The world doesn’t care about this. The world is obsessed with being “different”. It’s a fetish–a fetish that PTSD will become as well. After the release of “The Fault In Our Stars”, people started to fetishize cancer. People wrongfully saw cancer as something sexy, and joked about how they wished they had cancer because then they could fall in love. The fetishization of PTSD gives people the idea that being a victim of sexual assault is a glamorous thing, and that it makes you more beautiful. People then fantasize about how if they were sexually assaulted, they could join in the #Metoo movement and be seen as strong and beautiful.

In the long run, #Metoo will just become a label. It will make people forget about all the ugliness that is PTSD. My scars aren’t beautiful–they are horrible. I’m not proud that I’ve been sexually assaulted; that is why I never took part in #Metoo, even though my peers around me wanted me to do it. Unlike them, I have a reason to let the world know that I too suffer. I am broken and I have been for a long time.

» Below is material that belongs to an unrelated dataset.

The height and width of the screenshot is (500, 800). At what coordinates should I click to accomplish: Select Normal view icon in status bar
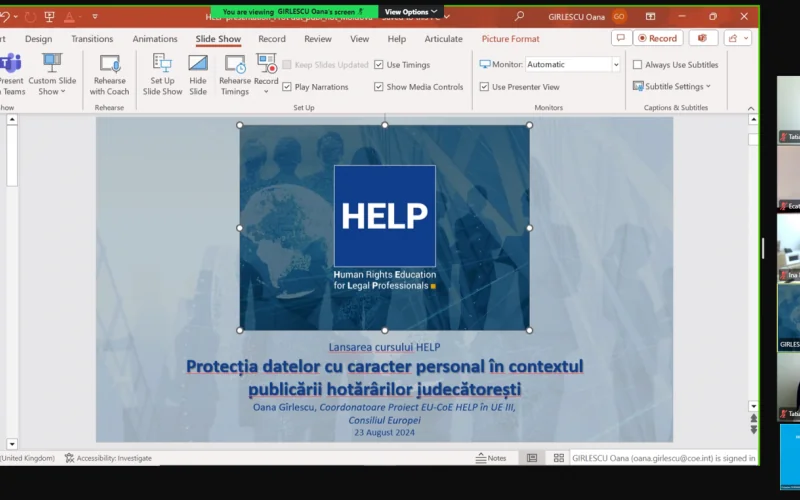532,458
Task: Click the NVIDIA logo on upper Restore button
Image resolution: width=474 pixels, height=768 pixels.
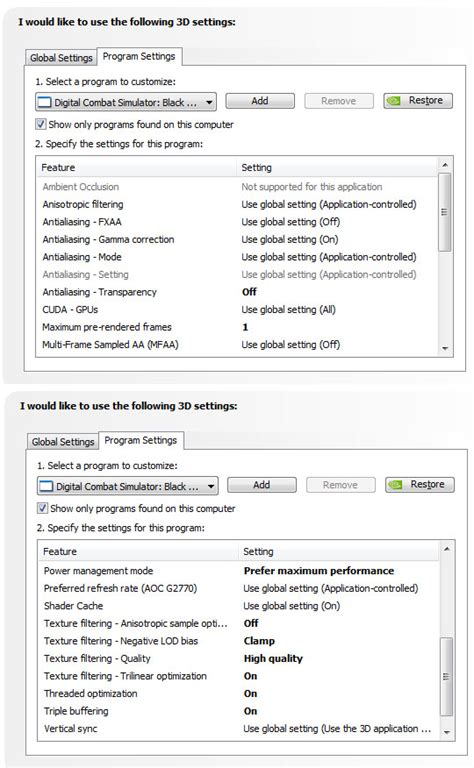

I am not okay with my scars and with those that inflicted them amongst me, but I am not proud of them either. I know that I am going to be like this for a long time, but I have accepted this.

I’m not saying you have to be ashamed of your experiences, but instead of glamorizing them, accept that they are a part of you. Once you’ve accepted that bad things have happened to you, you should keep living. Seek help if you need help. It is okay to get help if something traumatizes you.

PTSD is a bad thing, as is its source. It’s okay to accept that you are broken, but after that realization, you should get the help you need to make yourself less broken. We need to remember that sexual assault and sexual harassment, as well as their aftereffects, are awful. It is how we pick ourselves back up and heal, though, that is indeed beautiful.